畠山さんによると、手書きの原因の一つとして、立候補の締め切りギリギリにお金が集まったために時間がなかったからか、広報の原稿をその場で書いた人もいたそうです。
高すぎる日本の供託金
選挙にお金がかかる原因の一つは供託金で、国政選挙は300万円、比例区だと600万円もかかってしまいます。
供託金は決められた票数が獲得できれば、落選しても返ってくるのですが、票数が少ないと没収されるために立候補を躊躇してしまいますし、そもそも個人だとそれだけのお金を集められない場合もあります。
北野は供託金が高いせいで出馬する人が少なくなったとし、「かつて供託金が100万円だった時代、政見放送はあらゆる人のパフォーマンスの場だった」と懐かしがりました。
内田裕也さんの政見放送は当時話題となりましたし、昔はものすごい数のミニ政党が乱立した時期もありました。
世界的に見ると供託金制度自体がない国が多く、イギリスやカナダ、オーストラリアでも7~9万円程度ですので、日本は極端に高く、金持ちか大きな団体がバックにある人しか立候補できないというわけです。
政策自体は悪くない?
畠山さんは無頼系独立候補の方々について取材するにつれ、「この方々のパワーはすごく、なぜこの人たちは世の中に出られないのか」といら立ちを感じると言います。

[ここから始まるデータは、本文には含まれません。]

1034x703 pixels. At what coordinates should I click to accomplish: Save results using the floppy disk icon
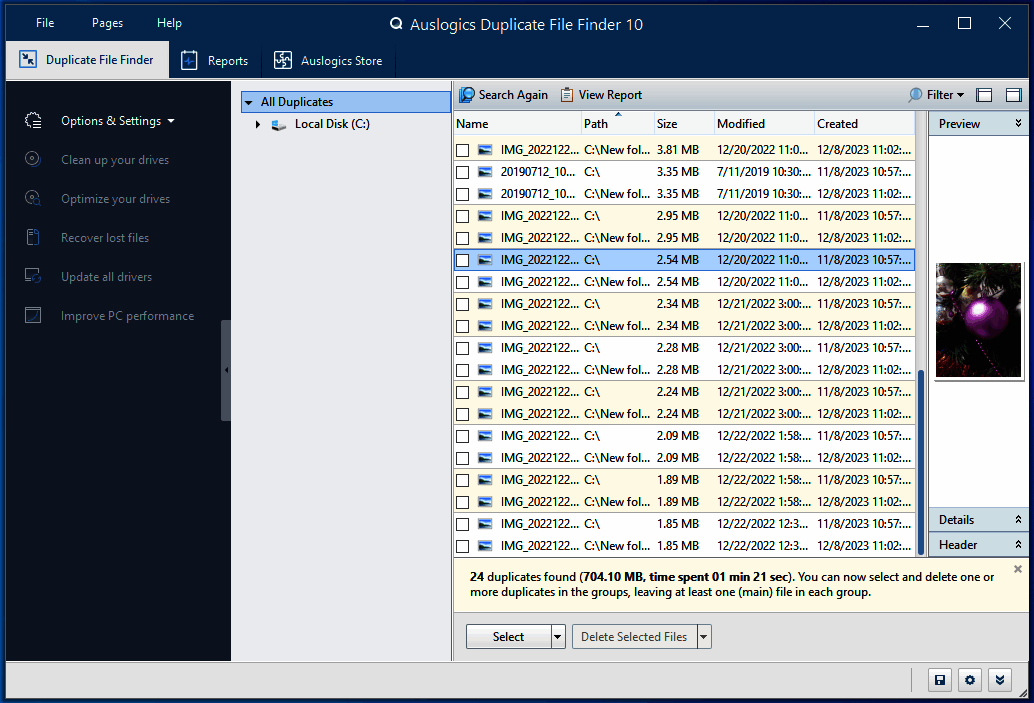click(939, 679)
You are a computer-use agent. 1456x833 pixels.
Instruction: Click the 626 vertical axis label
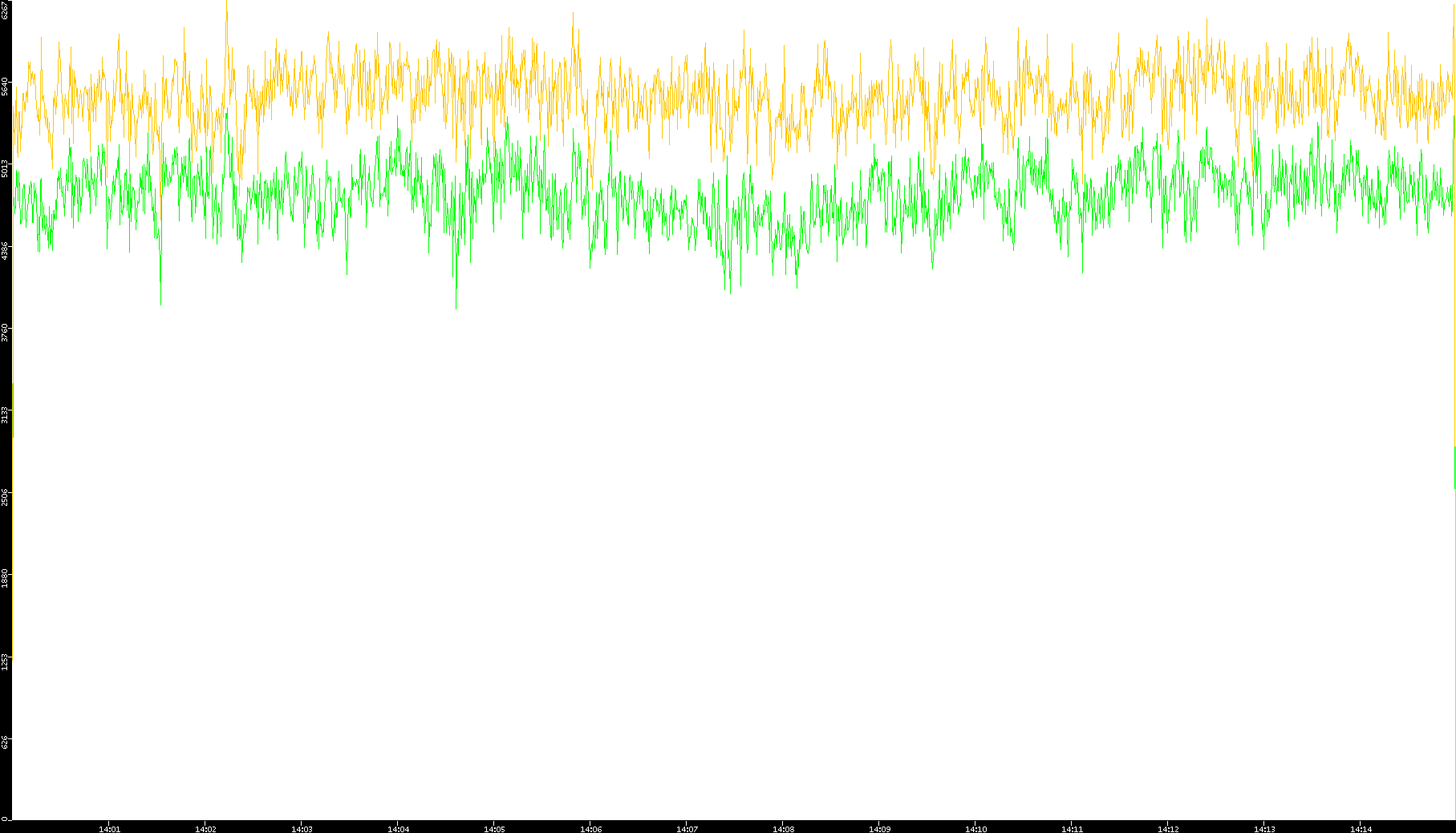tap(6, 742)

ともすれば「おかしな人」と思ってしまいがちなのですが、実は真面目に政治を考えていて、公共のために働くという意識が強いそうです。
無名な分、自分のウリが打ち立てた政策そのものであるためかアイデアは良く、他の当選した人が採用しているケースもあるそうです。
政党への信頼が揺らぎ、その人個人を見極めて投票する必要性が高まる中、「無名な人というだけで無視するのはもったいない」と畠山さんが語るとおり、一度偏見を取り払った上で、政策などでフラットに候補者を見ることが大事かもしれません。